Overall take up for the quarter totalled c 1.1M sq ft and the amount of space under offer remains substantially above the long term average

The opening quarter of 2019 has undoubtedly felt like a more restrained West End leasing market, with many small and medium sized businesses notably exhibiting more trepidation about committing to new, traditionally leased office spaces. As such, the number of transactions completed this quarter has been amongst the lowest we have seen for the last five years. However, this continues to sit contrary to the statistics for the amount of space let, with larger space takes continuing to dominate the market. The trend for larger Tech/Media organisations and Serviced Office space providers to secure new leases has continued.

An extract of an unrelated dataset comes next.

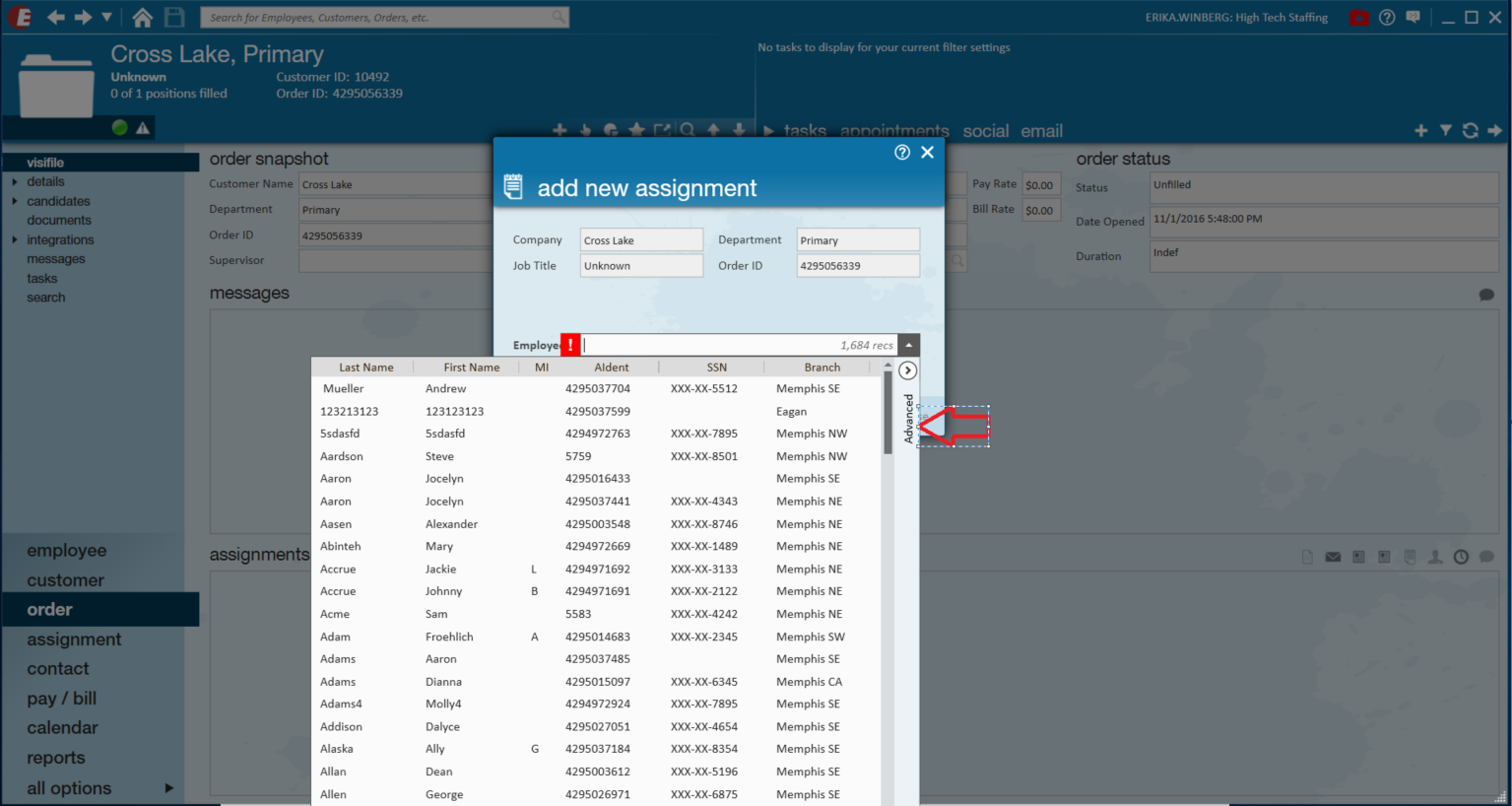This screenshot has height=806, width=1512.
Task: Switch to the email tab
Action: [x=1041, y=131]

These occupiers are seemingly undeterred by the current political uncertainties having taken over 50% of space taken in Q1 (30% and 20% respectively). The remaining 50% has been evenly spread amongst the Financial, Government and Energy sectors. Overall take up for the quarter totalled c 1.1M sq ft and the amount of space under offer remains substantially above the long term average. As such it is reasonable to assume that leasing activity should continue apace into the second quarter of the year and in the event of more confidence returning to smaller occupiers as a result of Brexit certainty, take up figures could improve dramatically.

Examples of these larger transactions undertaken this quarter include Sony securing a substantial pre-let in Kings Cross at S1, 4 Handyside Street of 125,000 sq ft, Facebook securing an additional 175,000 sq ft in Regents Place, NW1 and Spaces (Regus) taking a combined total of 150,000 sq ft of new commitments at 25 Wilton Road and 127 Kensington High Street.


The vacancy rate in the West End remains stable at 4% of total stock. Whilst we are not anticipating any rental growth this year it is clear that current and impending supply will not be able to keep pace with existing demand levels and as such a shortage of supply of Grade A office space should result in rental increases moving forward into 2020 and 2021.